Прошло семьдесят две минуты с начала боя. Танака, Маиэ, Убэ, Нидзю – все убиты. Четверо погибших, семеро раненых, пропавших без вести – ноль. Это у Нидзю над постелью висел тот плакат с девушкой в бикини. Маиэ был родом откуда-то из глубинки Китая. Он никогда ничего не говорил. О двоих других я почти ничего не знал. Лица тех, кому я позволил погибнуть, навсегда отпечатывались в моем сознании. Через несколько часов боль пройдет, но память останется. Как шип, засевший в сердце, она мучила меня, закаляя для следующего боя.
Каким-то чудом наш взвод продержался. Я слышал вдали скрежет вертолетных винтов. На сей раз их не смогли подбить. Пока эта попытка оказалась лучшей из всех. У командира взвода не было слов для рекрута, взявшего ситуацию в свои руки. В любой момент может начать стрелять Феррел, прикрывая меня.
И тогда я увидел его – того мимика, с которым дрался в первом бою, из-за которого и угодил в эту проклятую петлю. Я вогнал в него три болта из молота-пробойника в тот день. Не знаю, как я понял, что это он, но сомнений у меня не было. Внешне он ничем не отличался от остальных – такой же раздутый лягушачий труп, как и другие. Я проживал эту петлю уже сто пятьдесят седьмой раз, но без труда узнал мимика, убившего меня впервые.
И его будет ждать очень жестокая смерть.
Каким-то чудом я понял, что если смогу убить его, то перейду некую грань. Возможно, петля никуда не денется, и я так и буду сражаться раз за разом в этой битве, но что-то изменится, пусть даже незначительно. Я был уверен в этом.

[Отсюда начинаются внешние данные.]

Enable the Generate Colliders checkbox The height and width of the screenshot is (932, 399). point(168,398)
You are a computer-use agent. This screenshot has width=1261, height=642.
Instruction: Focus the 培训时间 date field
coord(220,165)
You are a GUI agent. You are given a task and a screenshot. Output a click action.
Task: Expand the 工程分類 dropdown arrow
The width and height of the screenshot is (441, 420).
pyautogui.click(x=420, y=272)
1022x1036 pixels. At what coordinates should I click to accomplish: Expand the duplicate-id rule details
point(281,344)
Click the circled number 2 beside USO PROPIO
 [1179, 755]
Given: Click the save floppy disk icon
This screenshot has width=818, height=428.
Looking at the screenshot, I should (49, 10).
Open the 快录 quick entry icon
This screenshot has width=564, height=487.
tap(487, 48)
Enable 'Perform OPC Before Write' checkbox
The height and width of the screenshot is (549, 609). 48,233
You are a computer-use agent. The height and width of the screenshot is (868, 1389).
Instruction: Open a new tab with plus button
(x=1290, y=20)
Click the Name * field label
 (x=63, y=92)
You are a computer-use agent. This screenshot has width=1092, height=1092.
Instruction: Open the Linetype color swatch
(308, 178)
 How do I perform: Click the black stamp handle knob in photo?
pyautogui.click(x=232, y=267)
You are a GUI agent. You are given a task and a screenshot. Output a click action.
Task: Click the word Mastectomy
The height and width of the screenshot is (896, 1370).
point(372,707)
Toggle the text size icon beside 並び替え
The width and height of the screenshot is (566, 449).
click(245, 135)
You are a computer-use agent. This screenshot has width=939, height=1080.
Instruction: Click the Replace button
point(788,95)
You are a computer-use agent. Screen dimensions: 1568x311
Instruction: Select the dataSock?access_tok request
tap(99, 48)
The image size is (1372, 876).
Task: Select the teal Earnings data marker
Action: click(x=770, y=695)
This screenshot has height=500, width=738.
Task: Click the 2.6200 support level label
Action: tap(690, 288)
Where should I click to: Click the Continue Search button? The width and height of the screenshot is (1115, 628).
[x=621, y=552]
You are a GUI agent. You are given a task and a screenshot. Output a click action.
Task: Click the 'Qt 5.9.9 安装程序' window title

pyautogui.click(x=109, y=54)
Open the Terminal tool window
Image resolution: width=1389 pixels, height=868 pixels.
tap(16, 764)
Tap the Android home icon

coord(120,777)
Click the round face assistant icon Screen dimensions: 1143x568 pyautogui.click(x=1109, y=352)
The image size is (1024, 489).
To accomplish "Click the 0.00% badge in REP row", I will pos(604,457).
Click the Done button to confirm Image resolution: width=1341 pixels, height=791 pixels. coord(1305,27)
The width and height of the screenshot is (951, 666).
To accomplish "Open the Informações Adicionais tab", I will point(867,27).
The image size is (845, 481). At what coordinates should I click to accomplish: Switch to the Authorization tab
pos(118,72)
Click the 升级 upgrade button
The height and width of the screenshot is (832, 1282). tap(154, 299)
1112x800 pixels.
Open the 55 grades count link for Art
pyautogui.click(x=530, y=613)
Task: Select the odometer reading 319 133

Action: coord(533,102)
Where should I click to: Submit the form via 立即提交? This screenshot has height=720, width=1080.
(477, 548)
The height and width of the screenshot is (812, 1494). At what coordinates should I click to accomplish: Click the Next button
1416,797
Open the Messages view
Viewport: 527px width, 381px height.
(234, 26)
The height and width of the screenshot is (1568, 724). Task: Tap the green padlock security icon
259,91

Стой на месте. Я иду за тобой.
Кстати, о границах. Я так и не продвинулся дальше в том детективе. Не знаю, почему мысль об этом тогда вдруг пришла мне в голову – так уж вышло. Я провел последние драгоценные часы своей настоящей жизни, читая книгу. И остановился на том моменте, когда следователь должен был раскрыть тайну. Наверное, уже около года прошло. Может, пора наконец дочитать роман… Если убью этого мимика и перейду на следующий уровень, то вернусь к той последней главе.
Я удобнее перехватил боевой топор. Послав к черту осторожность, бросился в атаку.
В наушниках что-то затрещало. Кто-то говорил со мной. Женщина. Наша спасительница, Стальная Сука, Возрожденная Валькирия, Буйная Смертерита. Рита Вратаски.
– И какая это у тебя по счету петля?
Глава 3
Стальная сука
1
Яркий солнечный свет очерчивал четкие границы теней на земле. Воздух был таким чистым, что выстрел угодил бы в цель за несколько километров. Над полем на влажном южном ветру, принесенном с просторов Тихого океана, трепетал и хлопал флаг семнадцатой роты.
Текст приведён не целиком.